- _Objective_:
Please repeat every one of the items below word for word.

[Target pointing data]

===

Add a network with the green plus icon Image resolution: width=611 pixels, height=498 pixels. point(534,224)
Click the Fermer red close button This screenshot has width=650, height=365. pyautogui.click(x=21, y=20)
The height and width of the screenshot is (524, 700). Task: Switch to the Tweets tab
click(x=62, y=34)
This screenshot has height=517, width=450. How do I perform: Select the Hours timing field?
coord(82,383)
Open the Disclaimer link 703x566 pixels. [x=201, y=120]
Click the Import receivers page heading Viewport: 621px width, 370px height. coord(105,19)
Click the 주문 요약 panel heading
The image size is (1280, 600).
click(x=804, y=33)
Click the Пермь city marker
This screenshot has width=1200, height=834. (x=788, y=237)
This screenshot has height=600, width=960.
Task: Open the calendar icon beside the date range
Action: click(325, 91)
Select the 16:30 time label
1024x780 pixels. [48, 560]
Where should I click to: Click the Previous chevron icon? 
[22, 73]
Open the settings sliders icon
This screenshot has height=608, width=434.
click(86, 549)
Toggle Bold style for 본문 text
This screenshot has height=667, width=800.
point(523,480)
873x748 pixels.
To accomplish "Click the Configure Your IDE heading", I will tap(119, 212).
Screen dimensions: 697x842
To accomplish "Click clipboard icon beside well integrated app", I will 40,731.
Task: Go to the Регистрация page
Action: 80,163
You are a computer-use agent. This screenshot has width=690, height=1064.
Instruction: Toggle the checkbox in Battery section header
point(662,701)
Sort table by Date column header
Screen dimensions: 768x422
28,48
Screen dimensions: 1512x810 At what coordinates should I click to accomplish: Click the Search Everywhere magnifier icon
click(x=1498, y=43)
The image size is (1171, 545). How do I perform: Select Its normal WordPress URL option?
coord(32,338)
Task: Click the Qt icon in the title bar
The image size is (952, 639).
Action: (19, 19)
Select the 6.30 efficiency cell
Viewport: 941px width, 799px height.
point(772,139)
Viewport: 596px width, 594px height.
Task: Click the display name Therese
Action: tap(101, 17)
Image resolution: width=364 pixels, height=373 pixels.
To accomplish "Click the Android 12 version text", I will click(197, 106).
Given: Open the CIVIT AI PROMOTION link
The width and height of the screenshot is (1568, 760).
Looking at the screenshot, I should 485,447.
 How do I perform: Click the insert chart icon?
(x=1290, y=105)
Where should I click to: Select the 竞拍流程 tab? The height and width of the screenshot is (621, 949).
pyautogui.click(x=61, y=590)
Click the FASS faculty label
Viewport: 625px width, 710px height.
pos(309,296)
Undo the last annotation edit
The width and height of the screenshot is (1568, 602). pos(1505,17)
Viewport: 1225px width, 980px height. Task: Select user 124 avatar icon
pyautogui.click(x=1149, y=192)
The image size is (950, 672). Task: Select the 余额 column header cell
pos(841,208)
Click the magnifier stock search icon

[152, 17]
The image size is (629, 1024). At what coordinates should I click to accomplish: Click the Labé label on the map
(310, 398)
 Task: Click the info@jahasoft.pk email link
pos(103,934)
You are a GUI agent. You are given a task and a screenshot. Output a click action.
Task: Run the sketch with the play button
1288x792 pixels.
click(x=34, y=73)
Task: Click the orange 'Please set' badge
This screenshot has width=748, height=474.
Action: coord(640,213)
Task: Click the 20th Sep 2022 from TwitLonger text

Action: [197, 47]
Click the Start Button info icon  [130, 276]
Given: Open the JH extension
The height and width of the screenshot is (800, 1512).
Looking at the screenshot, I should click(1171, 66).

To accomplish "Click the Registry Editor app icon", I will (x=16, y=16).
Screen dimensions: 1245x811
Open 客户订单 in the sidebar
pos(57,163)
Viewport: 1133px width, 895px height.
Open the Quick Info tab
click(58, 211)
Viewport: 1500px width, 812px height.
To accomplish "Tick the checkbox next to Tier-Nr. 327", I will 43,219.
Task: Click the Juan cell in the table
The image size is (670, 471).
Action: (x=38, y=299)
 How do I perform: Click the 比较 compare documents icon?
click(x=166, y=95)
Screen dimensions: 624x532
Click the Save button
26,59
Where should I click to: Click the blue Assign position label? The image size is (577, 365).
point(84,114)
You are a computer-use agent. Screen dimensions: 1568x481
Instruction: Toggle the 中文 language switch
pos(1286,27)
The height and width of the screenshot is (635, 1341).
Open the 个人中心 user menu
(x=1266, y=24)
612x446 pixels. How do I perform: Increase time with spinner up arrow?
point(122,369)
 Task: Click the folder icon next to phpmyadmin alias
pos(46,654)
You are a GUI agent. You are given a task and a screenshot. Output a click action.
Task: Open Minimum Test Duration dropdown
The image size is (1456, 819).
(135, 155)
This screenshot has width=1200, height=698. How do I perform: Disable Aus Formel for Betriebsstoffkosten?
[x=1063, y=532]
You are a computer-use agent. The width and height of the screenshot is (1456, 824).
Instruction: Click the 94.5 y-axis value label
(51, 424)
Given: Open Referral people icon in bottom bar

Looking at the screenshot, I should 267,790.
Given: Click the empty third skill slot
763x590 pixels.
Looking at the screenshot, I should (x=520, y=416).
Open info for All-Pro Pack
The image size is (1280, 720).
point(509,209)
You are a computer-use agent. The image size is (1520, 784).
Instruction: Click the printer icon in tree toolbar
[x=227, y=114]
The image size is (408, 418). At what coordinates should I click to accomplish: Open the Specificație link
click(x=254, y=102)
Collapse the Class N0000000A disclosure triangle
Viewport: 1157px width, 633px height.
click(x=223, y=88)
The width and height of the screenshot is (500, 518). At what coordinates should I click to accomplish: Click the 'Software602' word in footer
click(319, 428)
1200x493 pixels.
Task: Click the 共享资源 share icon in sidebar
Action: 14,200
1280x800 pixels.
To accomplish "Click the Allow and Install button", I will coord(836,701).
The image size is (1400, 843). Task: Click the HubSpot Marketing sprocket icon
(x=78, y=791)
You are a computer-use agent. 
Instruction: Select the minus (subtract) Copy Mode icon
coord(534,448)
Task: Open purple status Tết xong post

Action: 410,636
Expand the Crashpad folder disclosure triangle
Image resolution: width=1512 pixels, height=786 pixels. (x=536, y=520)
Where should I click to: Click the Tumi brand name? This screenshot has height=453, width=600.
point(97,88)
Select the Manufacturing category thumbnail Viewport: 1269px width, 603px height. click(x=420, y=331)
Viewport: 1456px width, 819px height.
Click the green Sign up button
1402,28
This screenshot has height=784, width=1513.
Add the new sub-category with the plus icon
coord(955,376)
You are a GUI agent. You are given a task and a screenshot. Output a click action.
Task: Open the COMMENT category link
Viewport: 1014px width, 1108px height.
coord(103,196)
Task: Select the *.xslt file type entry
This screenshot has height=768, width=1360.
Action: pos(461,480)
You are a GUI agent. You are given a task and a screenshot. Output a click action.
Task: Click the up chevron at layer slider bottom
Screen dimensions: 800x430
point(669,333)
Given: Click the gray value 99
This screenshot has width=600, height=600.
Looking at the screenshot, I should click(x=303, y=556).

===

- _The solution_:
Add a network with the green plus icon Image resolution: width=611 pixels, height=498 pixels. point(534,224)
Click the Fermer red close button This screenshot has width=650, height=365. pyautogui.click(x=21, y=20)
The height and width of the screenshot is (524, 700). Task: Switch to the Tweets tab
click(x=62, y=34)
This screenshot has height=517, width=450. How do I perform: Select the Hours timing field?
coord(82,383)
Open the Disclaimer link 703x566 pixels. [x=201, y=120]
Click the Import receivers page heading Viewport: 621px width, 370px height. coord(105,19)
Click the 주문 요약 panel heading
The image size is (1280, 600).
click(x=804, y=33)
Click the Пермь city marker
This screenshot has width=1200, height=834. (x=788, y=237)
This screenshot has height=600, width=960.
Task: Open the calendar icon beside the date range
Action: click(325, 91)
Select the 16:30 time label
1024x780 pixels. [48, 560]
Where should I click to: Click the Previous chevron icon? 
[22, 73]
Open the settings sliders icon
This screenshot has height=608, width=434.
click(86, 549)
Toggle Bold style for 본문 text
This screenshot has height=667, width=800.
point(523,480)
873x748 pixels.
To accomplish "Click the Configure Your IDE heading", I will tap(119, 212).
Screen dimensions: 697x842
To accomplish "Click clipboard icon beside well integrated app", I will 40,731.
Task: Go to the Регистрация page
Action: 80,163
You are a computer-use agent. This screenshot has width=690, height=1064.
Instruction: Toggle the checkbox in Battery section header
point(662,701)
Sort table by Date column header
Screen dimensions: 768x422
28,48
Screen dimensions: 1512x810 At what coordinates should I click to accomplish: Click the Search Everywhere magnifier icon
click(x=1498, y=43)
The image size is (1171, 545). How do I perform: Select Its normal WordPress URL option?
coord(32,338)
Task: Click the Qt icon in the title bar
The image size is (952, 639).
Action: (19, 19)
Select the 6.30 efficiency cell
Viewport: 941px width, 799px height.
point(772,139)
Viewport: 596px width, 594px height.
Task: Click the display name Therese
Action: tap(101, 17)
Image resolution: width=364 pixels, height=373 pixels.
To accomplish "Click the Android 12 version text", I will click(197, 106).
Given: Open the CIVIT AI PROMOTION link
The width and height of the screenshot is (1568, 760).
Looking at the screenshot, I should 485,447.
 How do I perform: Click the insert chart icon?
(x=1290, y=105)
Where should I click to: Select the 竞拍流程 tab? The height and width of the screenshot is (621, 949).
pyautogui.click(x=61, y=590)
Click the FASS faculty label
Viewport: 625px width, 710px height.
pos(309,296)
Undo the last annotation edit
The width and height of the screenshot is (1568, 602). pos(1505,17)
Viewport: 1225px width, 980px height. Task: Select user 124 avatar icon
pyautogui.click(x=1149, y=192)
The image size is (950, 672). Task: Select the 余额 column header cell
pos(841,208)
Click the magnifier stock search icon

[152, 17]
The image size is (629, 1024). At what coordinates should I click to accomplish: Click the Labé label on the map
(310, 398)
 Task: Click the info@jahasoft.pk email link
pos(103,934)
You are a GUI agent. You are given a task and a screenshot. Output a click action.
Task: Run the sketch with the play button
1288x792 pixels.
click(x=34, y=73)
Task: Click the orange 'Please set' badge
This screenshot has width=748, height=474.
Action: coord(640,213)
Task: Click the 20th Sep 2022 from TwitLonger text

Action: [197, 47]
Click the Start Button info icon  [130, 276]
Given: Open the JH extension
The height and width of the screenshot is (800, 1512).
Looking at the screenshot, I should click(1171, 66).

To accomplish "Click the Registry Editor app icon", I will (x=16, y=16).
Screen dimensions: 1245x811
Open 客户订单 in the sidebar
pos(57,163)
Viewport: 1133px width, 895px height.
Open the Quick Info tab
click(58, 211)
Viewport: 1500px width, 812px height.
To accomplish "Tick the checkbox next to Tier-Nr. 327", I will 43,219.
Task: Click the Juan cell in the table
The image size is (670, 471).
Action: (x=38, y=299)
 How do I perform: Click the 比较 compare documents icon?
click(x=166, y=95)
Screen dimensions: 624x532
Click the Save button
26,59
Where should I click to: Click the blue Assign position label? The image size is (577, 365).
point(84,114)
You are a computer-use agent. Screen dimensions: 1568x481
Instruction: Toggle the 中文 language switch
pos(1286,27)
The height and width of the screenshot is (635, 1341).
Open the 个人中心 user menu
(x=1266, y=24)
612x446 pixels. How do I perform: Increase time with spinner up arrow?
point(122,369)
 Task: Click the folder icon next to phpmyadmin alias
pos(46,654)
You are a GUI agent. You are given a task and a screenshot. Output a click action.
Task: Open Minimum Test Duration dropdown
The image size is (1456, 819).
(135, 155)
This screenshot has width=1200, height=698. How do I perform: Disable Aus Formel for Betriebsstoffkosten?
[x=1063, y=532]
You are a computer-use agent. The width and height of the screenshot is (1456, 824).
Instruction: Click the 94.5 y-axis value label
(51, 424)
Given: Open Referral people icon in bottom bar

Looking at the screenshot, I should 267,790.
Given: Click the empty third skill slot
763x590 pixels.
Looking at the screenshot, I should (x=520, y=416).
Open info for All-Pro Pack
The image size is (1280, 720).
point(509,209)
You are a computer-use agent. The image size is (1520, 784).
Instruction: Click the printer icon in tree toolbar
[x=227, y=114]
The image size is (408, 418). At what coordinates should I click to accomplish: Open the Specificație link
click(x=254, y=102)
Collapse the Class N0000000A disclosure triangle
Viewport: 1157px width, 633px height.
click(x=223, y=88)
The width and height of the screenshot is (500, 518). At what coordinates should I click to accomplish: Click the 'Software602' word in footer
click(319, 428)
1200x493 pixels.
Task: Click the 共享资源 share icon in sidebar
Action: 14,200
1280x800 pixels.
To accomplish "Click the Allow and Install button", I will coord(836,701).
The image size is (1400, 843). Task: Click the HubSpot Marketing sprocket icon
(x=78, y=791)
You are a computer-use agent. 
Instruction: Select the minus (subtract) Copy Mode icon
coord(534,448)
Task: Open purple status Tết xong post

Action: 410,636
Expand the Crashpad folder disclosure triangle
Image resolution: width=1512 pixels, height=786 pixels. (x=536, y=520)
Where should I click to: Click the Tumi brand name? This screenshot has height=453, width=600.
point(97,88)
Select the Manufacturing category thumbnail Viewport: 1269px width, 603px height. click(x=420, y=331)
Viewport: 1456px width, 819px height.
Click the green Sign up button
1402,28
This screenshot has height=784, width=1513.
Add the new sub-category with the plus icon
coord(955,376)
You are a GUI agent. You are given a task and a screenshot. Output a click action.
Task: Open the COMMENT category link
Viewport: 1014px width, 1108px height.
coord(103,196)
Task: Select the *.xslt file type entry
This screenshot has height=768, width=1360.
Action: pos(461,480)
You are a GUI agent. You are given a task and a screenshot. Output a click action.
Task: Click the up chevron at layer slider bottom
Screen dimensions: 800x430
point(669,333)
Given: Click the gray value 99
This screenshot has width=600, height=600.
Looking at the screenshot, I should click(x=303, y=556).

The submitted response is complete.